Despite all this, plastic has a perception challenge associated with its end-of-life disposal options. Consumers are demanding sustainable packaging solutions, governments are increasingly evaluating extended producer responsibility, and there is an urgent need for all stakeholders involved in the supply and use of plastic packaging, including brand-owners and equipment manufacturers, to take collective responsibility to bring innovation and investment toward circularity from its production to end-of-life.

In our own efforts at Berry Global, bpi division, we started our focus with efforts to reduce material usage in the 1990s. While successful in meeting performance objectives, this established expertise was not enough in giving our natural resources multiple lives and delivering on circularity objectives, so we advanced our design capabilities and material science expertise.

Design for circularity includes enhancing the material’s recyclability. We took major steps in our flexible packaging to redesign into monolithic PE structures that are much easier for consumers to recycle. More advanced systems and technology for recovery and sorting are improving the quality of the recycled material, which in turn further widens their usage and range of applications.

Berry has developed a recyclable alternative to traditional laminated films using the knowledge and expertise from the production of its proven FormiFor film.

The new Formifor Lam combines full recyclability, excellent performance, with superb point of sale impact to provide an alternative to traditional non-recyclable PET/PE and OPET/PE laminated films

Simultaneously, developments are also continuing in the incorporation of recycled material into new films. While recycled flexible plastic is traditionally used for refuse sacks and building films, Berry is now transforming its use to replace virgin content in higher value products such as shrink film, and retail and industrial packaging as part of its circular economy strategy.

An increasing amount of Berry bpi’s packaging products now contain between 30 and 50 per cent recycled content. Its Sustane recycled polymer, produced from post-industrial and post-consumer recycled plastic, is able to match the performance of those products made from 100 per cent virgin polymers, in terms of look and feel, function and strength, including its capacity for high-quality printing.

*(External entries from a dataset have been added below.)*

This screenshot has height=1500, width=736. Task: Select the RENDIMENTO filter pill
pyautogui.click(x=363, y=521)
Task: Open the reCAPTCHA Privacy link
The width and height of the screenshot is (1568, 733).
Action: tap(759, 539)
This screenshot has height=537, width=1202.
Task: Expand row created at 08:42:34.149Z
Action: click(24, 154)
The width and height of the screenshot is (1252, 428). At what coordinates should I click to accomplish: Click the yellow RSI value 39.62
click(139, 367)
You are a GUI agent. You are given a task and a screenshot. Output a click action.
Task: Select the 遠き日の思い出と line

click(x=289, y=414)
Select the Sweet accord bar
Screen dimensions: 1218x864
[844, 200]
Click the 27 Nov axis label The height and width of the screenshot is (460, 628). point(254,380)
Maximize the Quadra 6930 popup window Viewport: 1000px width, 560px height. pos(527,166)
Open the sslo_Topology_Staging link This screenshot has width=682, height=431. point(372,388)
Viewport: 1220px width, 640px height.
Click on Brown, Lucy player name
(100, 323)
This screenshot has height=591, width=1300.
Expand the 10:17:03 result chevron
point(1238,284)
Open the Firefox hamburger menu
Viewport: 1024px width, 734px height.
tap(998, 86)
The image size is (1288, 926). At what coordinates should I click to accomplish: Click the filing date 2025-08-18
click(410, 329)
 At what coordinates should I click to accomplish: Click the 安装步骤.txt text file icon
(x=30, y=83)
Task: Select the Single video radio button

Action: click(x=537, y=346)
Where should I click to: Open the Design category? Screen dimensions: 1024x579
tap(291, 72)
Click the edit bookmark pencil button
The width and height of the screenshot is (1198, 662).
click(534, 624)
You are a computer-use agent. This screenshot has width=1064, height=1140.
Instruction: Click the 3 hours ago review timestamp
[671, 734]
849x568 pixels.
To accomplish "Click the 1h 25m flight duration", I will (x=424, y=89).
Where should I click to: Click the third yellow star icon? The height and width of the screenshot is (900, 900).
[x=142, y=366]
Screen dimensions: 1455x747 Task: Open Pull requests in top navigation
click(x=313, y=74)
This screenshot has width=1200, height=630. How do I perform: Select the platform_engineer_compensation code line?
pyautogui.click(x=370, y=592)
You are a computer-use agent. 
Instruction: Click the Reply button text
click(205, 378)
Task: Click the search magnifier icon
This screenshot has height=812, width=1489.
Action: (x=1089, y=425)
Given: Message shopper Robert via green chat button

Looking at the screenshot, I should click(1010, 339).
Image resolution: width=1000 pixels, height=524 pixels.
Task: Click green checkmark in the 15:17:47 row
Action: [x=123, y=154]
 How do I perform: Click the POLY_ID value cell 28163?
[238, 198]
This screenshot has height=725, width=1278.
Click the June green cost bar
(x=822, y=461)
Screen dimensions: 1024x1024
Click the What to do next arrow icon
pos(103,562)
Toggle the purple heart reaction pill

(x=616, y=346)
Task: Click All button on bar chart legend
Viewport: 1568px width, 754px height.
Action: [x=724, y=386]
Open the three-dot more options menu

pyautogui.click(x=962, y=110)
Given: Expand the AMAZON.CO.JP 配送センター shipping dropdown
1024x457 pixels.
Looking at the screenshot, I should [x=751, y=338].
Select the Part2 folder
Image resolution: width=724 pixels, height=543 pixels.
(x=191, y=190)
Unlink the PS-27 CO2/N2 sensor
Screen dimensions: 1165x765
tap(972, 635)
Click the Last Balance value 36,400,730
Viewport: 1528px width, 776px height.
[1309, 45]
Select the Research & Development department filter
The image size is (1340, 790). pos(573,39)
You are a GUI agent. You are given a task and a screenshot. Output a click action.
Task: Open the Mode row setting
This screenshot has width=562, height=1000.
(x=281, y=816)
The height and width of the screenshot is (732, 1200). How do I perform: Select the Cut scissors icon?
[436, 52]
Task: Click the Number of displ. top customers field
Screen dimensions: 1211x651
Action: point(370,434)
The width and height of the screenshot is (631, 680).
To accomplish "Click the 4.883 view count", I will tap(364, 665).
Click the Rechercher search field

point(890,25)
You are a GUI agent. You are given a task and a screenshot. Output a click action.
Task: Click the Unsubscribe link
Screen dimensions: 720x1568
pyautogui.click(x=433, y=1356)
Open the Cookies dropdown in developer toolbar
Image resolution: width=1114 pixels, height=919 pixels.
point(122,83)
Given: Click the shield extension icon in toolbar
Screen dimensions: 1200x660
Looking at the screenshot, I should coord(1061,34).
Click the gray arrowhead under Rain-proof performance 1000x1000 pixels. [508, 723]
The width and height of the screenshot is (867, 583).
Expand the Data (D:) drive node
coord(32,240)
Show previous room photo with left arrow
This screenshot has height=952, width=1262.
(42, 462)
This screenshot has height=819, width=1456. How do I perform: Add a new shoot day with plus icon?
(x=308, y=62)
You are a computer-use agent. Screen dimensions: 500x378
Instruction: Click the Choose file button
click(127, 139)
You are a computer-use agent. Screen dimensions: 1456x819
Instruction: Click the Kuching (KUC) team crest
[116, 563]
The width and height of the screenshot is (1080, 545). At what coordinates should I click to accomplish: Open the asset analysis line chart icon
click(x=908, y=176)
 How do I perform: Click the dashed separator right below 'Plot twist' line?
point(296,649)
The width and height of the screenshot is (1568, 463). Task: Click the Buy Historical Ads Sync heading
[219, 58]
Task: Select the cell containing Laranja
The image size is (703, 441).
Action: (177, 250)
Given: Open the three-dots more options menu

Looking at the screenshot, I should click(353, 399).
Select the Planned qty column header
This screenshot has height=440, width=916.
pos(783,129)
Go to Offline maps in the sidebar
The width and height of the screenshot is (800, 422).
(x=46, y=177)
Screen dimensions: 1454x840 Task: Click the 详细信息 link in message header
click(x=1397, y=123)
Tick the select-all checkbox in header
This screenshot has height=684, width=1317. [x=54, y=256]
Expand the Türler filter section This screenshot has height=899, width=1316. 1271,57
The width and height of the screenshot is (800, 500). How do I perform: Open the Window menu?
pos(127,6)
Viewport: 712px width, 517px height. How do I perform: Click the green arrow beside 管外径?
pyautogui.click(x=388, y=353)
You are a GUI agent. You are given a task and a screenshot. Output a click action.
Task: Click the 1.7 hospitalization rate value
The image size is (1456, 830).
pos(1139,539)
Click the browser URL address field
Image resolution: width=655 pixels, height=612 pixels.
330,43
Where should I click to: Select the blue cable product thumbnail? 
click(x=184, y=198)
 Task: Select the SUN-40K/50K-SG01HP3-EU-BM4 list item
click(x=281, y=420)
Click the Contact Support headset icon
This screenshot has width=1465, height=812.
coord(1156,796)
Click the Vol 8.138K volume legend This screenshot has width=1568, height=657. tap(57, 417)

Innovations such as these are supporting the move from a linear to a circular economy. While we believe Berry is at the forefront of providing innovative sustainable solutions to our customers both in the development of fully recyclable flexible plastics and of high recycled content materials, to be truly successful, it will not be just technology that drives higher levels of recycled content in plastics packaging. It will be achieved through co-ordinated action across the whole supply chain, focusing on improved consistency and traceability of raw material, improved recyclability of films, the introduction of common standards, and the capability of packaging technology to handle and process these materials.

Through continued collaboration and innovation, flexible packaging has a pivotal role in ensuring goods are safely protected and promoted while helping to support the sustainability aspirations of brands, retailers, and consumers.